• **Texto extraído**:
⁂

Quando a passarela se transformou em comício

O Carnaval de 2019 foi marcado como o segundo ano consecutivo em que um tema político triunfa na Marquês de Sapucaí. Mas a folia deste ano tem um traço inédito. Se, em 2018, a Beija-Flor foi campeã trazendo as mazelas do país com uma abordagem em que o povo passivamente sofre com os desmandos do políticos, desta vez, a Estação Primeira de Mangueira trouxe o protagonismo às mulheres, negros e índios. O enredo que procurou colocar os pingos no is da História do Brasil transformou-se em um verdadeiro manifesto em forma de canto, dança e artes plásticas para o deleite de quem assistiu ao desfile.

Se o Carnaval de rua sempre foi a arena ideal para manifestações políticas, servindo de caixa de ressonância para os humores da população com seus governantes, o desfile das escolas de samba sempre teve uma relação um tanto mais comedida com o tema. Afinal, para aqueles pequenos grupamentos de sambistas pobres, do morro ou do subúrbio, há cerca de 80 anos, o mais importante era poder brincar o Carnaval sem serem importunados pela polícia. Desta forma, o reconhecimento do poder público era fundamental.

Até que a tensão causada pela ascensão do prefeito Marcelo Crivella, notoriamente hostil ao Carnaval, fez que tudo mudasse. Em conjunção com o momento político do país, o desfile de 2018 trouxe, além da já citada Beija-Flor, o verdadeiro tsunami que foi o desfile do Paraíso do Tuiuti. As imagens do presidente vampiro e dos manifestoches ganharam páginas de jornais internacionais e já entraram para a história do Carnaval carioca.

O Carnaval de 2019 fortaleceu esta tendência. Além da campeã Mangueira, o Tuiuti novamente deu o seu recado e a São Clemente retomou sua veia debochada ao criticar a comercialização excessiva do Carnaval sem se esquecer do prefeito carioca. A tendência repercutiu em São Paulo. Escolas como a Águia de Ouro, Vai-Vai e Acadêmicos do Tucuruvi trouxeram temáticas politizadas e, em suas alas, protestaram contra a reforma trabalhista e pediram igualdade entre gêneros e raças.

⁂

• **Linhas de dados**:
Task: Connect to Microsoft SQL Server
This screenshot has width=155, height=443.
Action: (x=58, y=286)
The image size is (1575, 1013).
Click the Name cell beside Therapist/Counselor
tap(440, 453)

⁂

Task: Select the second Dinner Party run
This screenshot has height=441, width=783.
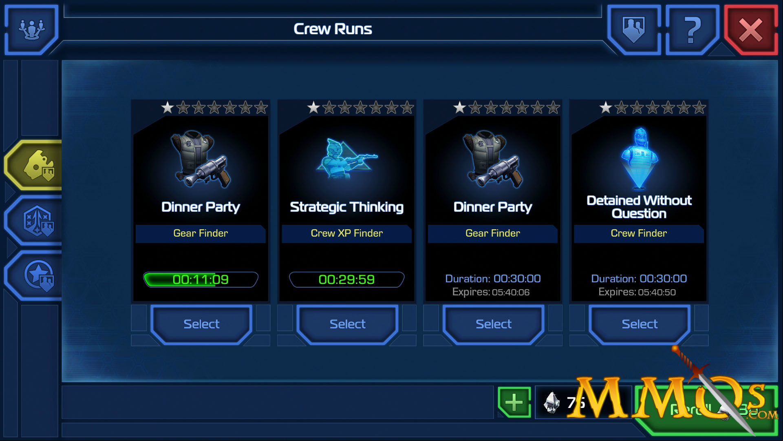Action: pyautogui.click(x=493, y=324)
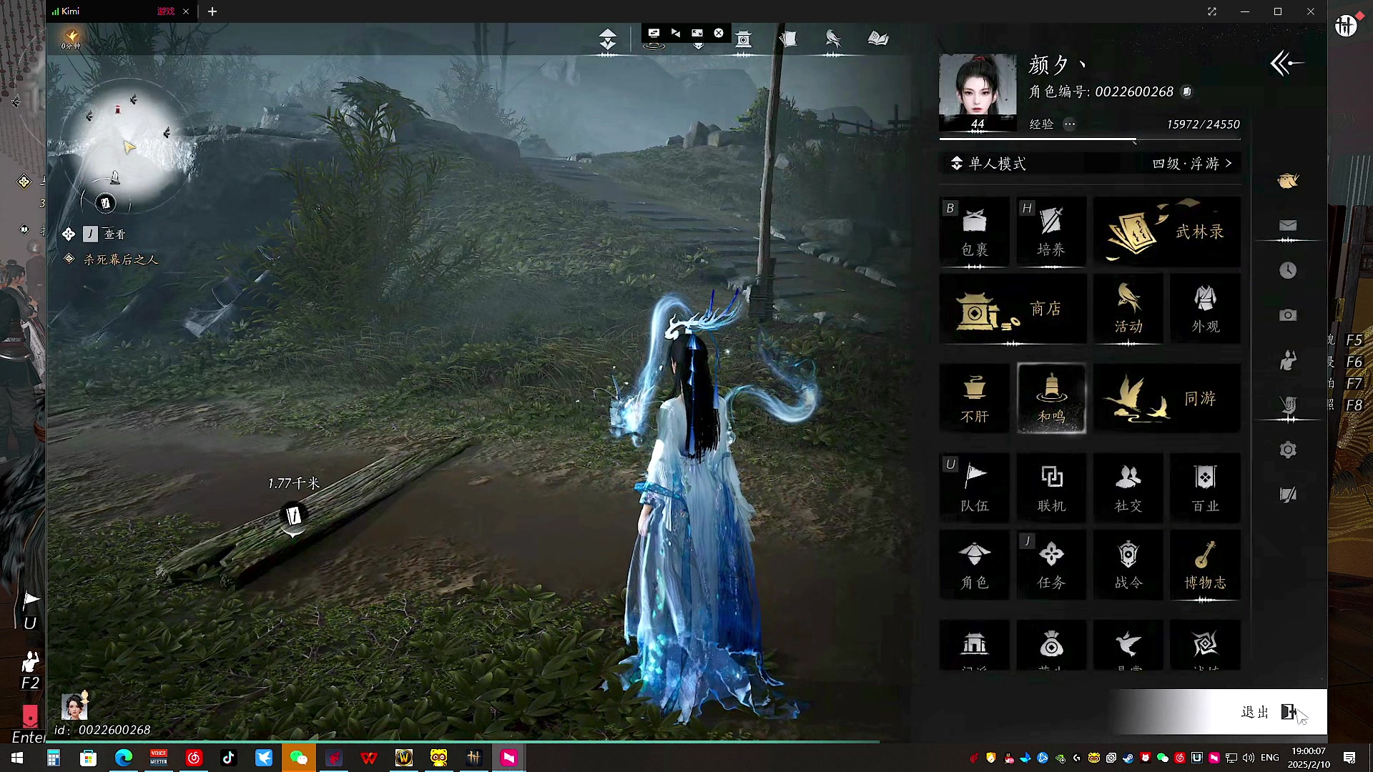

⁂

• **Tarefas**:
#1 Reproduza o trecho do texto sobre o Carnaval que começa em "O Carnaval de 2019 foi" e vai até "assistiu ao desfile.", incluindo essas palavras finais.
#2 Liste todas as escolas de samba mencionadas no texto sobre o Carnaval.
#3 Segundo o texto sobre o Carnaval, o que a São Clemente criticou no desfile de 2019?
A listagem não tem relação com o texto sobre o Carnaval.

• **Respostas em ordem**:
#1
O Carnaval de 2019 foi marcado como o segundo ano consecutivo em que um tema político triunfa na Marquês de Sapucaí. Mas a folia deste ano tem um traço inédito. Se, em 2018, a Beija-Flor foi campeã trazendo as mazelas do país com uma abordagem em que o povo passivamente sofre com os desmandos do políticos, desta vez, a Estação Primeira de Mangueira trouxe o protagonismo às mulheres, negros e índios. O enredo que procurou colocar os pingos no is da História do Brasil transformou-se em um verdadeiro manifesto em forma de canto, dança e artes plásticas para o deleite de quem assistiu ao desfile.

#2
Beija-Flor
Estação Primeira de Mangueira
Paraíso do Tuiuti
São Clemente
Águia de Ouro
Vai-Vai
Acadêmicos do Tucuruvi

#3 A comercialização excessiva do Carnaval, sem se esquecer do prefeito carioca.